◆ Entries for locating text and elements

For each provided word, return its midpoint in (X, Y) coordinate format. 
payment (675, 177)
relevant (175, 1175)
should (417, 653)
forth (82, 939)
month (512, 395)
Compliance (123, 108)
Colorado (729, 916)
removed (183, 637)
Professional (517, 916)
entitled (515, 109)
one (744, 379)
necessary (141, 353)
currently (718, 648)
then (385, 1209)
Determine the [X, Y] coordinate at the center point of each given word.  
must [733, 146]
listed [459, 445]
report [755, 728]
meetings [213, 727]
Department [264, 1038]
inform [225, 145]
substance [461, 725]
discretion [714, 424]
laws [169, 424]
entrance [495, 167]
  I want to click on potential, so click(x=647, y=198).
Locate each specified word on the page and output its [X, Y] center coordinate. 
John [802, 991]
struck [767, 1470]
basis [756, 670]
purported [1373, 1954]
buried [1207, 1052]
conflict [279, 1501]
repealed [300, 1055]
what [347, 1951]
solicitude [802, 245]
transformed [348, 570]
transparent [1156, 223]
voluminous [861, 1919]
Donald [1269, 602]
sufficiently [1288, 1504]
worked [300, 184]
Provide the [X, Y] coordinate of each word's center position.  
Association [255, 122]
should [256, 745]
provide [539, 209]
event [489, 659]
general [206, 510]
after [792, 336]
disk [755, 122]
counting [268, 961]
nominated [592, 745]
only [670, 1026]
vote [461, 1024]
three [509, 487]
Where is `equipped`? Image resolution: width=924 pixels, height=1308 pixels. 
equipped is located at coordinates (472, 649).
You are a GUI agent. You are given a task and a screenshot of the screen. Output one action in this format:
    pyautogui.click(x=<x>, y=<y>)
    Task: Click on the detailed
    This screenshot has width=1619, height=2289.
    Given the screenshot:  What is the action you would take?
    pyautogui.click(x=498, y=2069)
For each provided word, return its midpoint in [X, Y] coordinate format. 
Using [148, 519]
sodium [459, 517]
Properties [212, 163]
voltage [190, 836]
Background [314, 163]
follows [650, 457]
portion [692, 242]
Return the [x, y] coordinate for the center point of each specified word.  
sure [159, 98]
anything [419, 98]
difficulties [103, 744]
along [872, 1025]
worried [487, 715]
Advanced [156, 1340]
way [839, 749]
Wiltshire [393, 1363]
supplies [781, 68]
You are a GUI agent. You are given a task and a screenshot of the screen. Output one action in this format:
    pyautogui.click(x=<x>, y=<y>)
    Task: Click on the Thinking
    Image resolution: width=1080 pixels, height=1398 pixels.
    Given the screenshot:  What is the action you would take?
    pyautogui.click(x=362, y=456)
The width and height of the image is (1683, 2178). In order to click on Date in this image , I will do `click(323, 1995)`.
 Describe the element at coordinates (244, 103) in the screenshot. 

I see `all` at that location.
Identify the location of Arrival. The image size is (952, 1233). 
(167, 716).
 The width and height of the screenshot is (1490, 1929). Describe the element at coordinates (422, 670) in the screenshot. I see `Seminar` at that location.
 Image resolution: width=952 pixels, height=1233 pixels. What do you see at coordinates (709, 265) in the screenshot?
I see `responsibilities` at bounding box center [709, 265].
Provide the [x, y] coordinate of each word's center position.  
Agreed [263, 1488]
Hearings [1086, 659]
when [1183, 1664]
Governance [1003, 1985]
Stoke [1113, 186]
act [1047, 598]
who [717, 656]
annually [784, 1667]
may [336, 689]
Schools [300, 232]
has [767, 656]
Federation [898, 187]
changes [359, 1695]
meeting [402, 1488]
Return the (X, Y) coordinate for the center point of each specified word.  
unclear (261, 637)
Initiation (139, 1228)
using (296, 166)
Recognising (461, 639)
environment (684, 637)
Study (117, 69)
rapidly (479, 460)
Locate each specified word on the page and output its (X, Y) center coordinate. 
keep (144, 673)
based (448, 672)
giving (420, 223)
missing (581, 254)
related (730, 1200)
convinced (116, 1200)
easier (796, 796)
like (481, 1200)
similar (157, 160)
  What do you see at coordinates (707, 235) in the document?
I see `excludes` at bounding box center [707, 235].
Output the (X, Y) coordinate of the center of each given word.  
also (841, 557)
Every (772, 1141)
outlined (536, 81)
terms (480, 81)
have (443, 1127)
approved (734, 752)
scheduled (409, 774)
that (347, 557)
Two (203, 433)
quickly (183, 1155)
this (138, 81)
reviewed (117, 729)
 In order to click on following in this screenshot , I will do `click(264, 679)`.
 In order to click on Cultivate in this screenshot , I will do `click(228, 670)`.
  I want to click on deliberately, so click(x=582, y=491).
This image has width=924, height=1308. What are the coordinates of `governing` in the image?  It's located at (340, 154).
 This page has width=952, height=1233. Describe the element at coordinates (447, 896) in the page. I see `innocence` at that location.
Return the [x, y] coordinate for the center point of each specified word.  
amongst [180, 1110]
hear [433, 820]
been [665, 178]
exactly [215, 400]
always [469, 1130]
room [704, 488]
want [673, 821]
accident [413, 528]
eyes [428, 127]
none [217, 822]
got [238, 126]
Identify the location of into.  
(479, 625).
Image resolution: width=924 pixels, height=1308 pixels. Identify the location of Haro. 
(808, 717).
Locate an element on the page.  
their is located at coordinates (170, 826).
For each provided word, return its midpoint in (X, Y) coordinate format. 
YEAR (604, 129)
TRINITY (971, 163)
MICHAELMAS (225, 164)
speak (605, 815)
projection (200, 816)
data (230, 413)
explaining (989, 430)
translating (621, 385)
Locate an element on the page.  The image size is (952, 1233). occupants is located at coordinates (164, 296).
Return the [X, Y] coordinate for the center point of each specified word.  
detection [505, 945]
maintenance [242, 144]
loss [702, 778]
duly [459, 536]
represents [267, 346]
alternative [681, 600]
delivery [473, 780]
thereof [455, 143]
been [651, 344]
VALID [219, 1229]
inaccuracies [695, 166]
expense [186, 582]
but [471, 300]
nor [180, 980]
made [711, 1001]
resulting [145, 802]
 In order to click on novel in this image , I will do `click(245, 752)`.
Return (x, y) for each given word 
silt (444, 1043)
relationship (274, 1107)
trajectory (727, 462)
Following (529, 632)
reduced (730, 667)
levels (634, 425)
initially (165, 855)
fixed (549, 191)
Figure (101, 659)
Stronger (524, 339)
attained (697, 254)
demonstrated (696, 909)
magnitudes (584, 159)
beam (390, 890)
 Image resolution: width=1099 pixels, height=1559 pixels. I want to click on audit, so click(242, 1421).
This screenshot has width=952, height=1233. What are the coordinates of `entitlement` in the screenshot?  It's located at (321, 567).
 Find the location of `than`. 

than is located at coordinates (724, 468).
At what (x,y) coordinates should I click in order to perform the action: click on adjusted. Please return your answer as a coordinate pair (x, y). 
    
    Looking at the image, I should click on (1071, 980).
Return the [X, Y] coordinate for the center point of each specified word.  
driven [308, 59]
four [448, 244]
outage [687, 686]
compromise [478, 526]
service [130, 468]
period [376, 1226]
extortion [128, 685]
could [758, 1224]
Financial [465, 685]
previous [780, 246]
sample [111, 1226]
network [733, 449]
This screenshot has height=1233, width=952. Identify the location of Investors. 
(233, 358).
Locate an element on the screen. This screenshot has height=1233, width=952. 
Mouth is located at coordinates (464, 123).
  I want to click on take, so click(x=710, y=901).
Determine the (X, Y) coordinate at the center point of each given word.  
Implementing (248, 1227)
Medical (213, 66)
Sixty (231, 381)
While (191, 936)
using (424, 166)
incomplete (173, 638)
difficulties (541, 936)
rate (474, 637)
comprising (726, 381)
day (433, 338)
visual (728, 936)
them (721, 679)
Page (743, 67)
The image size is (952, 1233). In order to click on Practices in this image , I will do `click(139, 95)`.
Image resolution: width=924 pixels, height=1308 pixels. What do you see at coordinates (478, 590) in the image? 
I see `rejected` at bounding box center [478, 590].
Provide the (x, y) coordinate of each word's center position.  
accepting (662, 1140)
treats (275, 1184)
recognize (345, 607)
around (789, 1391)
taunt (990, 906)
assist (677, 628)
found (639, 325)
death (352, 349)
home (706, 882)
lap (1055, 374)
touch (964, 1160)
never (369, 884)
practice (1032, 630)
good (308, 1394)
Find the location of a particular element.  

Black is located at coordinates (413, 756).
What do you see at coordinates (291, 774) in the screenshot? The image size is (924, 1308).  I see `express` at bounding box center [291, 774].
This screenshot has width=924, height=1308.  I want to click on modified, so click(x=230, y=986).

◆ WHAT YOU SHOULD DO
Reproduce the entries from the line containing "month (512, 395)" up to and including the line containing "then (385, 1209)", substituting "Wyoming" for "Colorado" and leaving everything else unchanged.

◆ ANSWER TO THIS TASK
month (512, 395)
Compliance (123, 108)
Wyoming (729, 916)
removed (183, 637)
Professional (517, 916)
entitled (515, 109)
one (744, 379)
necessary (141, 353)
currently (718, 648)
then (385, 1209)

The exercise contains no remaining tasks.